### To do
Extract all data as written.

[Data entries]
━━━━━━━━━━━━━━━━━━━━
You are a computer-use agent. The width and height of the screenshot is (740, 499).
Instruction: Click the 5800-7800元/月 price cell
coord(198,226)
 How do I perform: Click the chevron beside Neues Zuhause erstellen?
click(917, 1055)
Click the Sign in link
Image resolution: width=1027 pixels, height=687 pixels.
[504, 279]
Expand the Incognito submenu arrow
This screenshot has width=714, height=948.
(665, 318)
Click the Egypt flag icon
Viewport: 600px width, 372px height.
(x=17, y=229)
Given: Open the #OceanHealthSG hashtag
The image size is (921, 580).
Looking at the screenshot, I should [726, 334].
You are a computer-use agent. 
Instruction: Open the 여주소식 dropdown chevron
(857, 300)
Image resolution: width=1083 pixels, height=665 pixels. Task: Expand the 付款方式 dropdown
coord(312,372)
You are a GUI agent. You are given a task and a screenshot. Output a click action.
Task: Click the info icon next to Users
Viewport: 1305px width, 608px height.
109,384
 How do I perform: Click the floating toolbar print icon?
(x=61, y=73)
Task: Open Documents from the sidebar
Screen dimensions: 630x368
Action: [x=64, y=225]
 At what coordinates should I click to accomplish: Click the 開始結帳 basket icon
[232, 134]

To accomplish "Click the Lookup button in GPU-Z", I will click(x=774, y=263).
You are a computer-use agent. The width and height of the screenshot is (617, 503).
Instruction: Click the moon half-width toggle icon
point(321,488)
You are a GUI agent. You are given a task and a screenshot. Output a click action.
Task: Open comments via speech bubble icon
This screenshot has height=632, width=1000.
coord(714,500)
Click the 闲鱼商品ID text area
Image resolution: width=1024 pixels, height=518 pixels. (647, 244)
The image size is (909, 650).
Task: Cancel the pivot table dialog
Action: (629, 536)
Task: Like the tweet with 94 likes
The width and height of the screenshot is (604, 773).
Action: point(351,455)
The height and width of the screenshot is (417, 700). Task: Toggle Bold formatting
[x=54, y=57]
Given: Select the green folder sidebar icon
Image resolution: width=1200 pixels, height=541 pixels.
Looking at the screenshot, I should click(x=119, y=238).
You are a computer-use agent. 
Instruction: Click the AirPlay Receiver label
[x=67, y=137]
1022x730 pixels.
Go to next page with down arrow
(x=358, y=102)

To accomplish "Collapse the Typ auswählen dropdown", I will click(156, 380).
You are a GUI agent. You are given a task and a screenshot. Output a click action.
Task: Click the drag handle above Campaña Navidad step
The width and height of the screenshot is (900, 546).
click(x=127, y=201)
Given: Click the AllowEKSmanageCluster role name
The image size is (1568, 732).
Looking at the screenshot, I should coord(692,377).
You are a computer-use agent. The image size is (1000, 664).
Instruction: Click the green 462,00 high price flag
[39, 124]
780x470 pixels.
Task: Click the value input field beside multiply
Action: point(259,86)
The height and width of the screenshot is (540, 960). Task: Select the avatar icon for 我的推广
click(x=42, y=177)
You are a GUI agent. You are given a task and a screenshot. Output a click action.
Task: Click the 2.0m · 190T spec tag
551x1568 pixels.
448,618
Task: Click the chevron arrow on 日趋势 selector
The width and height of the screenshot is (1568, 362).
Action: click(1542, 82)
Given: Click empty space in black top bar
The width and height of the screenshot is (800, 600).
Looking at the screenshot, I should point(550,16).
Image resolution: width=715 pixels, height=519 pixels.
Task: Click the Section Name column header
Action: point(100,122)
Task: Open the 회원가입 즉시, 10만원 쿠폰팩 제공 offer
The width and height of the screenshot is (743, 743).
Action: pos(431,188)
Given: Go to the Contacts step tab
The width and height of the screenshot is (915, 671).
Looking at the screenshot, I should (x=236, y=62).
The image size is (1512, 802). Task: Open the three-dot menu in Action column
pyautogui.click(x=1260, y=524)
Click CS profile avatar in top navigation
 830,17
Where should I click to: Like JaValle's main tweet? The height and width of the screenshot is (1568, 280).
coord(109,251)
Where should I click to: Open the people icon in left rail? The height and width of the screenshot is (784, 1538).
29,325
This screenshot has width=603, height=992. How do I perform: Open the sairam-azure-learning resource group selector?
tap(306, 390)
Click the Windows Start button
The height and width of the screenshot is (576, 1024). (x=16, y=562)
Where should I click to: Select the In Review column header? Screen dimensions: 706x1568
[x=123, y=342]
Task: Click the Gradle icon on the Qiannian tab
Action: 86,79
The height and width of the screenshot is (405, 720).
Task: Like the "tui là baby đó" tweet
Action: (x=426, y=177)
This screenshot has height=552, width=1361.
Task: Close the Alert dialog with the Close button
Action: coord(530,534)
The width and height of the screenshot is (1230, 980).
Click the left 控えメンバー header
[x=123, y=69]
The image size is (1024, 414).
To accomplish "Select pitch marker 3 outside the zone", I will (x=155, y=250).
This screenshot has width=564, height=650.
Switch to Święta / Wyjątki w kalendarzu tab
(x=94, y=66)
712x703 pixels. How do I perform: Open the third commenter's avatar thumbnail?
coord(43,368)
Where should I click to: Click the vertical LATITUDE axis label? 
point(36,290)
━━━━━━━━━━━━━━━━━━━━
### Response to this task
You are a computer-use agent. The width and height of the screenshot is (740, 499).
Instruction: Click the 5800-7800元/月 price cell
coord(198,226)
 How do I perform: Click the chevron beside Neues Zuhause erstellen?
click(917, 1055)
Click the Sign in link
Image resolution: width=1027 pixels, height=687 pixels.
[504, 279]
Expand the Incognito submenu arrow
This screenshot has width=714, height=948.
(665, 318)
Click the Egypt flag icon
Viewport: 600px width, 372px height.
(x=17, y=229)
Given: Open the #OceanHealthSG hashtag
The image size is (921, 580).
Looking at the screenshot, I should [726, 334].
You are a computer-use agent. 
Instruction: Open the 여주소식 dropdown chevron
(857, 300)
Image resolution: width=1083 pixels, height=665 pixels. Task: Expand the 付款方式 dropdown
coord(312,372)
You are a GUI agent. You are given a task and a screenshot. Output a click action.
Task: Click the info icon next to Users
Viewport: 1305px width, 608px height.
109,384
 How do I perform: Click the floating toolbar print icon?
(x=61, y=73)
Task: Open Documents from the sidebar
Screen dimensions: 630x368
Action: [x=64, y=225]
 At what coordinates should I click to accomplish: Click the 開始結帳 basket icon
[232, 134]

To accomplish "Click the Lookup button in GPU-Z", I will click(x=774, y=263).
You are a computer-use agent. The width and height of the screenshot is (617, 503).
Instruction: Click the moon half-width toggle icon
point(321,488)
You are a GUI agent. You are given a task and a screenshot. Output a click action.
Task: Open comments via speech bubble icon
This screenshot has height=632, width=1000.
coord(714,500)
Click the 闲鱼商品ID text area
Image resolution: width=1024 pixels, height=518 pixels. (647, 244)
The image size is (909, 650).
Task: Cancel the pivot table dialog
Action: (629, 536)
Task: Like the tweet with 94 likes
The width and height of the screenshot is (604, 773).
Action: point(351,455)
The height and width of the screenshot is (417, 700). Task: Toggle Bold formatting
[x=54, y=57]
Given: Select the green folder sidebar icon
Image resolution: width=1200 pixels, height=541 pixels.
Looking at the screenshot, I should click(x=119, y=238).
You are a computer-use agent. 
Instruction: Click the AirPlay Receiver label
[x=67, y=137]
1022x730 pixels.
Go to next page with down arrow
(x=358, y=102)

To accomplish "Collapse the Typ auswählen dropdown", I will click(156, 380).
You are a GUI agent. You are given a task and a screenshot. Output a click action.
Task: Click the drag handle above Campaña Navidad step
The width and height of the screenshot is (900, 546).
click(x=127, y=201)
Given: Click the AllowEKSmanageCluster role name
The image size is (1568, 732).
Looking at the screenshot, I should coord(692,377).
You are a computer-use agent. The image size is (1000, 664).
Instruction: Click the green 462,00 high price flag
[39, 124]
780x470 pixels.
Task: Click the value input field beside multiply
Action: point(259,86)
The height and width of the screenshot is (540, 960). Task: Select the avatar icon for 我的推广
click(x=42, y=177)
You are a GUI agent. You are given a task and a screenshot. Output a click action.
Task: Click the 2.0m · 190T spec tag
551x1568 pixels.
448,618
Task: Click the chevron arrow on 日趋势 selector
The width and height of the screenshot is (1568, 362).
Action: click(1542, 82)
Given: Click empty space in black top bar
The width and height of the screenshot is (800, 600).
Looking at the screenshot, I should point(550,16).
Image resolution: width=715 pixels, height=519 pixels.
Task: Click the Section Name column header
Action: point(100,122)
Task: Open the 회원가입 즉시, 10만원 쿠폰팩 제공 offer
The width and height of the screenshot is (743, 743).
Action: pos(431,188)
Given: Go to the Contacts step tab
The width and height of the screenshot is (915, 671).
Looking at the screenshot, I should (x=236, y=62).
The image size is (1512, 802). Task: Open the three-dot menu in Action column
pyautogui.click(x=1260, y=524)
Click CS profile avatar in top navigation
 830,17
Where should I click to: Like JaValle's main tweet? The height and width of the screenshot is (1568, 280).
coord(109,251)
Where should I click to: Open the people icon in left rail? The height and width of the screenshot is (784, 1538).
29,325
This screenshot has width=603, height=992. How do I perform: Open the sairam-azure-learning resource group selector?
tap(306, 390)
Click the Windows Start button
The height and width of the screenshot is (576, 1024). (x=16, y=562)
Where should I click to: Select the In Review column header? Screen dimensions: 706x1568
[x=123, y=342]
Task: Click the Gradle icon on the Qiannian tab
Action: 86,79
The height and width of the screenshot is (405, 720).
Task: Like the "tui là baby đó" tweet
Action: (x=426, y=177)
This screenshot has height=552, width=1361.
Task: Close the Alert dialog with the Close button
Action: coord(530,534)
The width and height of the screenshot is (1230, 980).
Click the left 控えメンバー header
[x=123, y=69]
The image size is (1024, 414).
To accomplish "Select pitch marker 3 outside the zone", I will (x=155, y=250).
This screenshot has width=564, height=650.
Switch to Święta / Wyjątki w kalendarzu tab
(x=94, y=66)
712x703 pixels. How do I perform: Open the third commenter's avatar thumbnail?
coord(43,368)
Where should I click to: Click the vertical LATITUDE axis label? 
point(36,290)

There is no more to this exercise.